This duel fought by Evan and Neil, competing for the love of
the young Arcadia Hearne forms the anachronistic core of Bush’s tale of love
and war. Evan is the steady boyfriend, Neil the one who has exposed Evan’s
shortcomings. And it is Neil who ends up shot in the groin. But no one gets the
girl: Arcadia runs. She hops a flight to London, and doesn’t return for over
ten years. After a decade in relatively happy exile, however, the pangs of the
unresolved hit Arcadia hard. What has become of the other players in the
dramatic duel? The moment of the gunshot, with all of the mystery that remained
in the silence that followed, has continued to haunt Arcadia, and has left her
troubled by obsessions with risk, danger, violence, and the mechanics of war.
Bush has rewritten an old-fashioned fable of heroism, and set it in a
modern world. In this transformation, she has removed much of the
straightforward grandeur and meaning of such tales. The whole thing has gotten
much more complicated, and much uglier. The bones have been revealed. Grandiose
actions appear ridiculous and superficial instead of romantic. Bush questions
whether such a grave risk means anything today or if it ever did. Doesn’t the
duel stand in for jealousy, really, and not for love? Arcadia herself doubts
that the duel was even fought for her.
In the present, in London, Arcadia works for The Centre for
Contemporary War Studies. She has a degree in the field: War
Studies, “not Defense Studies or Conflict Studies or Peace and Conflict
Studies.” And as the book progresses, we see the many ways in which her work
affects and is affected by her own experience with battle, however small. She
thinks day in and day out about the causes of war, the role of allegiance and
intervention, the element of self-interest in any act of generosity. We read her
thoughts about Rwanda, Bosnia, Chechnya, Liberia. We see that consideration of
war does not involve righteousness, or valor, or bravery, but tactics, and
theoretical motivations, and sanctioned behavior.
From Arcadia’s concern with present global conflict
emerges the second plot line of the novel.
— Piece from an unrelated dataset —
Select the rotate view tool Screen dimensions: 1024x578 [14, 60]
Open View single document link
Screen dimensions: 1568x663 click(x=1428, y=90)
When Lux, Arcardia’s sister, asks
her to deliver a package on behalf of an American relief organization, Arcadia
becomes involved with a Bosnian female singer, Basra Alale. Basra has escaped to
London – a refugee – and Arcadia agrees to meet her. When she arrives at the
café, she meets an Iranian man, Amir Barmour, as well, who seems mysteriously
entangled with Basra’s predicament. But Arcadia does not inquire further; she
leaves the package - $5000 American dollars – and is on her way. When Arcadia
runs into Amir a couple of weeks later, catches him off guard and concludes the
awkward encounter by inviting him to lunch. A romance ensues, however
predictably, haunted by lingering suspiciousness and mystery.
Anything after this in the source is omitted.